-- DATA FOR THIS TASK follows --

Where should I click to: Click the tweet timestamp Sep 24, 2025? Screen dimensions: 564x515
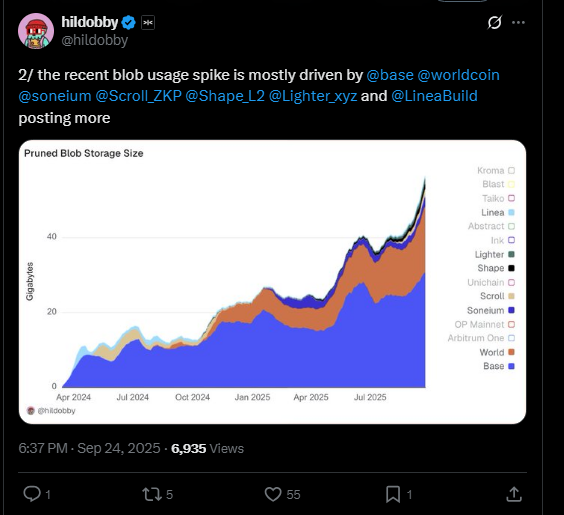(x=119, y=448)
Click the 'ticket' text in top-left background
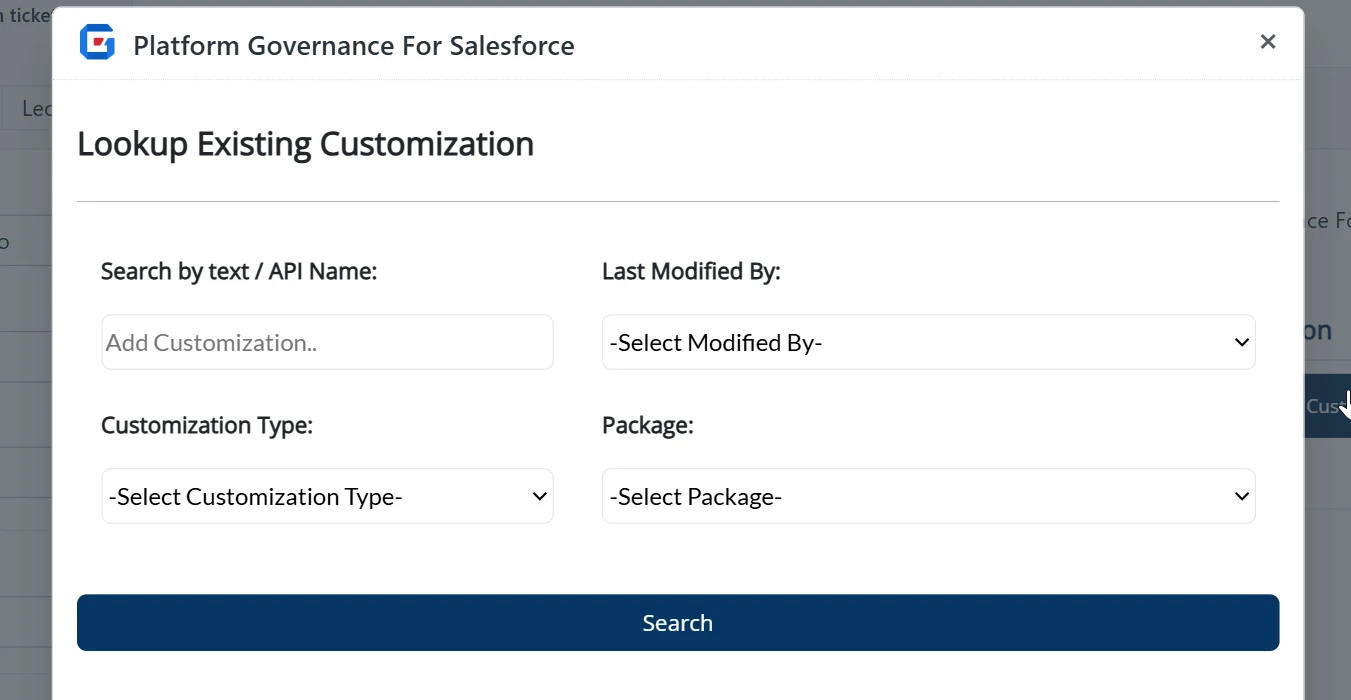Screen dimensions: 1351x700 25,16
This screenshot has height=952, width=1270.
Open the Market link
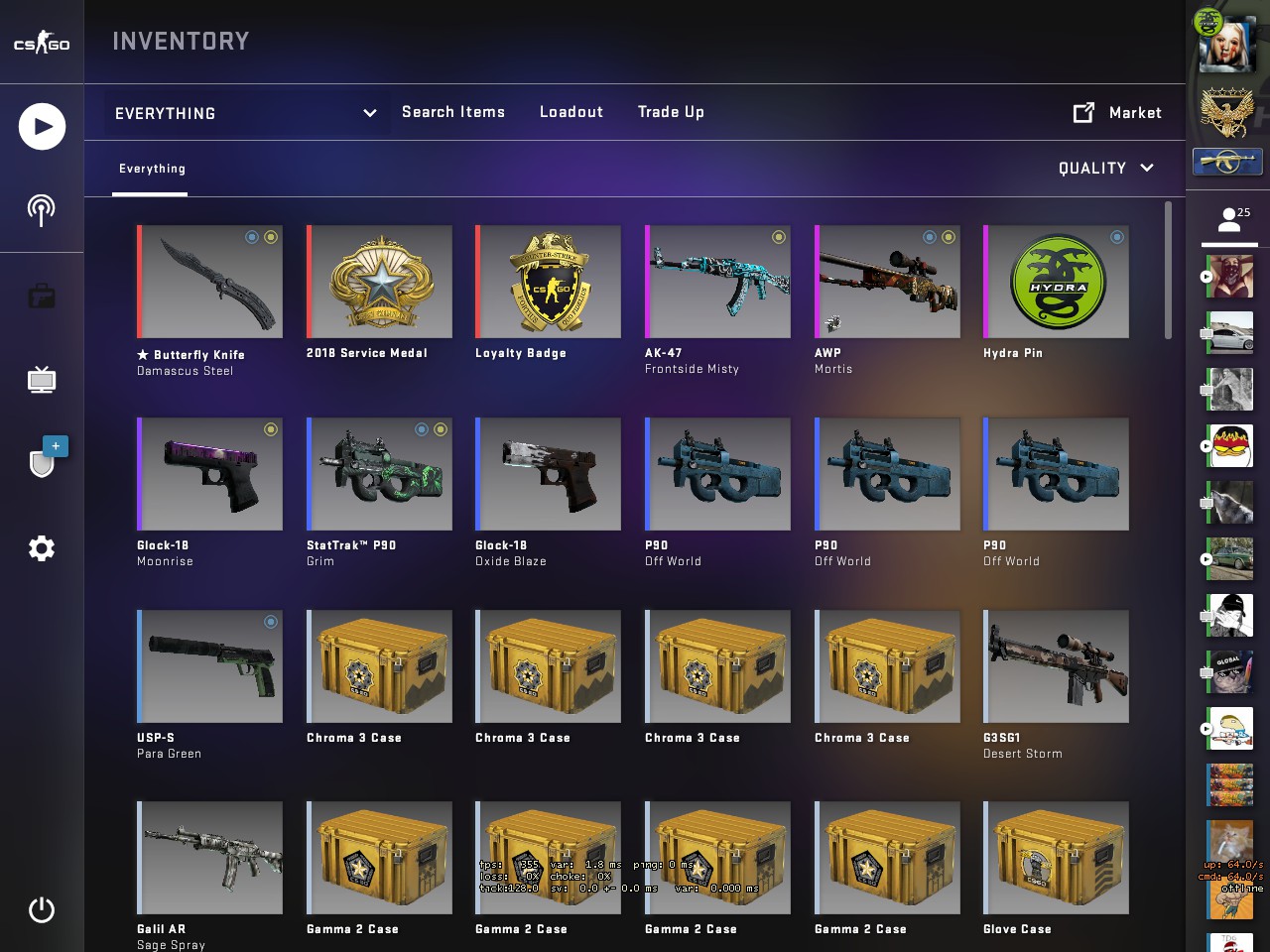pyautogui.click(x=1118, y=113)
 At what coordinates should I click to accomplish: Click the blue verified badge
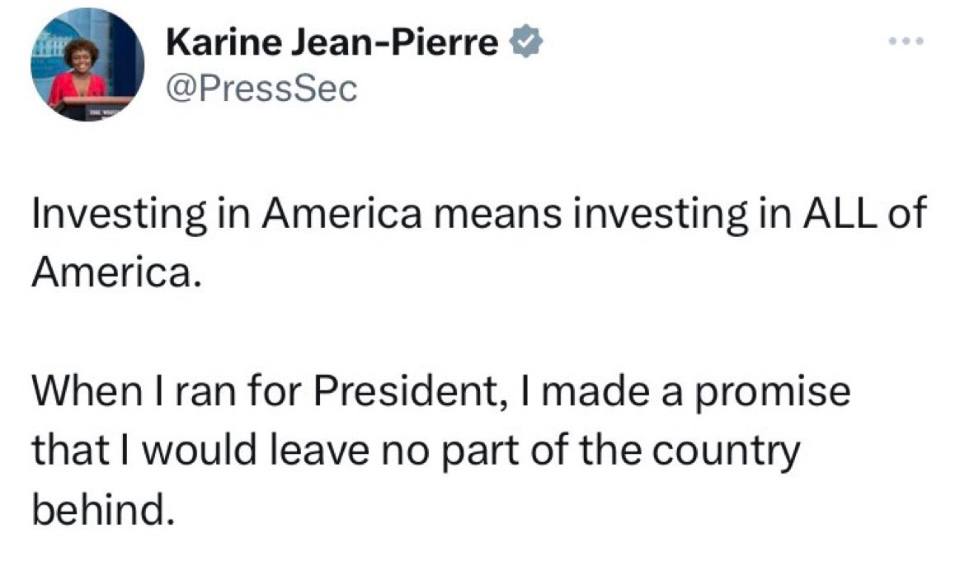point(527,43)
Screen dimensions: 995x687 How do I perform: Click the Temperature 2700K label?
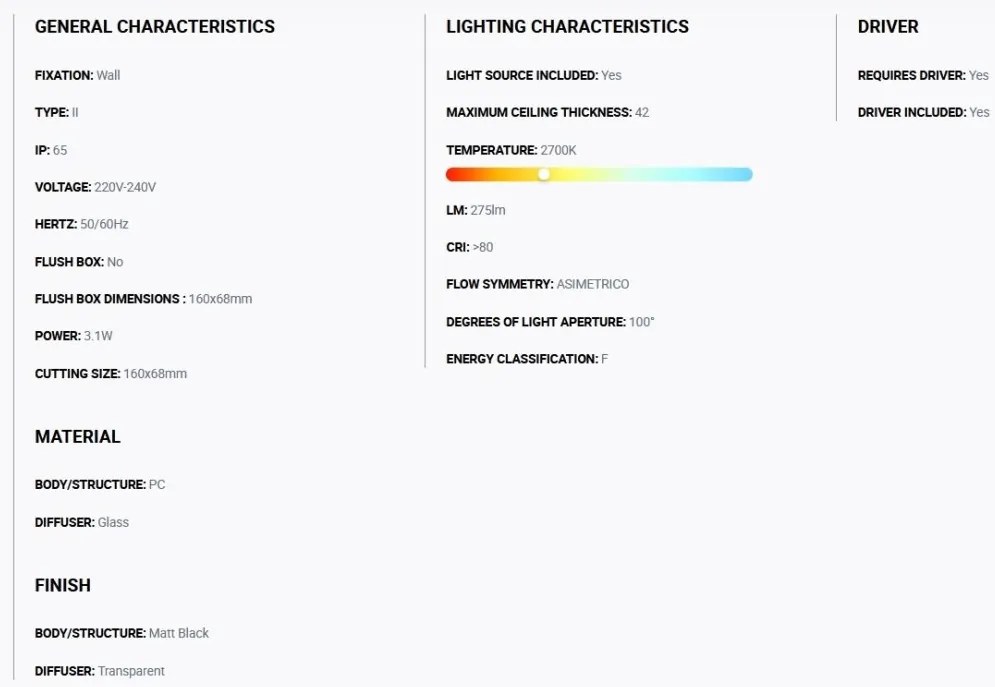511,150
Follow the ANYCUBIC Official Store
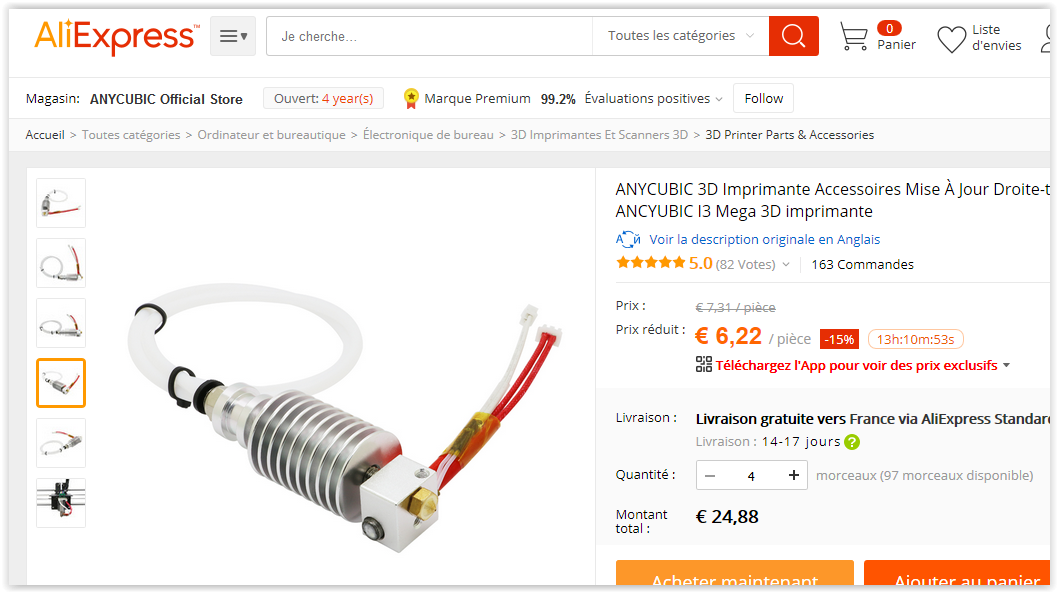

-- DATA FOR THIS TASK concluded --

TASK: Restate each entry word for word. Omit every picture.

RESPONSE BOX:
Where should I click to: Click the tweet timestamp Sep 24, 2025? Screen dimensions: 564x515
(x=119, y=448)
Click the 'ticket' text in top-left background
Screen dimensions: 1351x700 25,16
This screenshot has height=952, width=1270.
Open the Market link
pyautogui.click(x=1118, y=113)
 At what coordinates should I click to accomplish: Click the blue verified badge
point(527,43)
Screen dimensions: 995x687 How do I perform: Click the Temperature 2700K label?
511,150
Follow the ANYCUBIC Official Store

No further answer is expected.